Enterprise Campaign Testing Strategy

A third method of enhancing campaign effectiveness is the development of an enterprise testing strategy. This entails the creation of standards for key areas, such as: a) campaign dimensions and taxonomies; b) cross-channel evaluation metrics; and c) control groups.

Campaign Dimensions and Taxonomies

Identifying a consistent set of dimensions and values will help evaluate results by campaign category, compare new campaigns against category averages and enable the development of category-specific benchmarks for evaluating relative campaign success. It also helps set marketing investment levels based on prior performance. For example, the campaign objective dimension may be categorized into informational, promotional, transactional and loyalty campaigns. Campaign type could be classified as holiday, upsell, cross-sell, refer-a-friend, reactivate, etc. Offers may be grouped as percent vs. dollar off, limited time or quantity, free vs. discount on general, specific department or stock keeping unit. Frequently used test dimensions for e-mail campaigns include: customer segment, lifecycle, timing, frequency, headers (from name and subject line), call-to-action, wave, personalization (name, geography, interests, browsing, transactions), creative, copy, content, graphics, layout, format, landing pages and advertisements.

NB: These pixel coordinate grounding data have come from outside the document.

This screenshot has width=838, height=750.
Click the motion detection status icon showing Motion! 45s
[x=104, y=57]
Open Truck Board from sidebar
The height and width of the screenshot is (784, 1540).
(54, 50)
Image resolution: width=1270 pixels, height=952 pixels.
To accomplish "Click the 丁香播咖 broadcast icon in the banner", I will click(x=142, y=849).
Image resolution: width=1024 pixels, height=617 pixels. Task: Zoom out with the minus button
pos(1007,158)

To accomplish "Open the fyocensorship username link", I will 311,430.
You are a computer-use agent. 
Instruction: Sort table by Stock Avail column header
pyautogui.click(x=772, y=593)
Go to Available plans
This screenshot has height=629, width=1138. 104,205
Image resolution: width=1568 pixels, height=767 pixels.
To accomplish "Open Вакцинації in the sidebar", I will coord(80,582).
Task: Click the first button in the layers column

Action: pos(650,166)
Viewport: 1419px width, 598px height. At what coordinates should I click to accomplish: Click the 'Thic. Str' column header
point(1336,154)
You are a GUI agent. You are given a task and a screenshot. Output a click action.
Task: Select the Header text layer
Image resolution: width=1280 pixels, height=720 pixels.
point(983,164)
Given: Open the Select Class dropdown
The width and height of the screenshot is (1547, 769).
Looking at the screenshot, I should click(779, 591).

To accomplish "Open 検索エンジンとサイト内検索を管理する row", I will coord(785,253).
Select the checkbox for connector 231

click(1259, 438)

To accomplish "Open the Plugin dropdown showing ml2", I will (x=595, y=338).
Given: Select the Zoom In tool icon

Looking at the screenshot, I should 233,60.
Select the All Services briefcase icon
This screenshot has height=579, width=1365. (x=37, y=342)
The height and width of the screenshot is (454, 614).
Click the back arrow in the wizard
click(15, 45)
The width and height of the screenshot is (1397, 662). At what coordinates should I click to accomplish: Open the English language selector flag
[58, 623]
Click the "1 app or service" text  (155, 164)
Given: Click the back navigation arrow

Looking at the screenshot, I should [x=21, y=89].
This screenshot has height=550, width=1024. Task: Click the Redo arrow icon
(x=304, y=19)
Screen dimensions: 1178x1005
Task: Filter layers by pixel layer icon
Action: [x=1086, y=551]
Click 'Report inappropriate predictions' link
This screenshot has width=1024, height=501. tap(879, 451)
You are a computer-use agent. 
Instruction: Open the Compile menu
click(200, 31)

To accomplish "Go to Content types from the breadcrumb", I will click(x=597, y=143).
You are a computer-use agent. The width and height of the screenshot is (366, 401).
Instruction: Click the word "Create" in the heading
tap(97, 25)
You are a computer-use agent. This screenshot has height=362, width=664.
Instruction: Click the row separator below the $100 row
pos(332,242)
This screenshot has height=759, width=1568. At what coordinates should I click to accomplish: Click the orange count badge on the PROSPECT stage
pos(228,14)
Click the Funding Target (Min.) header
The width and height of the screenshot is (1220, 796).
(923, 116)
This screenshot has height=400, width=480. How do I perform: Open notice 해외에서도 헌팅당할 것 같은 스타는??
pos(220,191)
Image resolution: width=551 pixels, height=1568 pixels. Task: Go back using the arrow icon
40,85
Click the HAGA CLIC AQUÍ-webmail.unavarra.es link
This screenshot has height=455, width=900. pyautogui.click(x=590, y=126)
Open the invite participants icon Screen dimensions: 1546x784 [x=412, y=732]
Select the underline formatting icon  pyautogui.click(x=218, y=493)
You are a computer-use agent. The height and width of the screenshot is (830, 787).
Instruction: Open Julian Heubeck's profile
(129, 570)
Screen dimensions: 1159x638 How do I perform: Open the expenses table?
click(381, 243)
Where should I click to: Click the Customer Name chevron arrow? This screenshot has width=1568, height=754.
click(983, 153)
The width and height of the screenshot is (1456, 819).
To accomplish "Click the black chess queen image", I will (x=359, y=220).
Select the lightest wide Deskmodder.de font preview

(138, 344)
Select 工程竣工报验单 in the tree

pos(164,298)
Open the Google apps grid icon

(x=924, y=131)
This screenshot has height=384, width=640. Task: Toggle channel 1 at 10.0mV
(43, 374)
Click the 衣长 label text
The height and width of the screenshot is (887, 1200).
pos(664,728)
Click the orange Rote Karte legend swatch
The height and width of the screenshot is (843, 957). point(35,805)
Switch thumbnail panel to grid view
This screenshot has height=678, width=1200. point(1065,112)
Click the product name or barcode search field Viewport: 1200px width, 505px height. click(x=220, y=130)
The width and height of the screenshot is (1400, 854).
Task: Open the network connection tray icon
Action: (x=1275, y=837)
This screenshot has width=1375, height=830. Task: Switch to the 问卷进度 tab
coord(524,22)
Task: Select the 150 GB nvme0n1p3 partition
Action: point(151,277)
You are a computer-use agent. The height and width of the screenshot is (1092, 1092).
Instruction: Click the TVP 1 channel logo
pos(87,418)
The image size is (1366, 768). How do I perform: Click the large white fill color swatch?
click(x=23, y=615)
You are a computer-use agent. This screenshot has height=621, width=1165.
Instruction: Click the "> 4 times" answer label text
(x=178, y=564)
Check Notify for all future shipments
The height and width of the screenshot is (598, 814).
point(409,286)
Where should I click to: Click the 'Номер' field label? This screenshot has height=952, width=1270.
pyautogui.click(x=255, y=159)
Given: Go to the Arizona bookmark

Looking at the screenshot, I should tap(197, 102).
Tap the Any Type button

Consistent Cross-channel Metrics

Developing consistent and relevant metrics for each channel, as well as methods for aggregating and standardizing metrics across channels, is another important success factor. As an example, e-mail campaign evaluation should include individual metrics such as deliverability, bounces, unsubscribes, spam complaints, open rates, clicks, conversions, sales, net sales and satisfaction. In addition, it would be important to compute an aggregated campaign profit metric that balances net sales against the negative impact of spam complaints, unsubscribes and satisfaction ratings; as well as product margins, promotion and fulfillment costs. The fully loaded campaign profit metric could then be used to drive investment decisions; whereas, the individual metrics could be used in a diagnostic fashion to identify weak links, tweak micro-level campaign attributes and create differential strategies by segment. For example, a high percentage of opens but no clicks points to header issues; whereas, a prevalence of customers with clicks but no conversions may point to offer issues. Finally, a way to standardize metrics across channels is important, because it can help ascertain the relative value of each channel in driving returns, both individually and in combination. Multichannel campaigns will often demonstrate that the whole is greater than the sum of its parts.

Control Groups

Control group standards should range from minimum size requirements, statistically significant quantities based on expected response rates, differences and related factors, as well as weighting guidelines. Our assessments have shown that invalid control groups (for example, those that are not appropriately weighted by segments) appear to be a prevalent reason that marketers end up drawing inaccurate conclusions pertaining to campaign success and ROI.

Capturing Referral Value in Campaign Metrics

Many organizations continue to underestimate the value driven by their marketing campaigns, because they only measure the direct sales impact on promoted customers. The recommendation is to compute a fully loaded customer profit metric that includes not just the revenue directly generated by a customer, but the total profit realized from the customers’ direct and indirect referrals, networks and advocacy/influencer status. With the rise in social networking, word-of-mouth and viral components in both traditional and emerging channels, this is becoming an increasingly important dimension.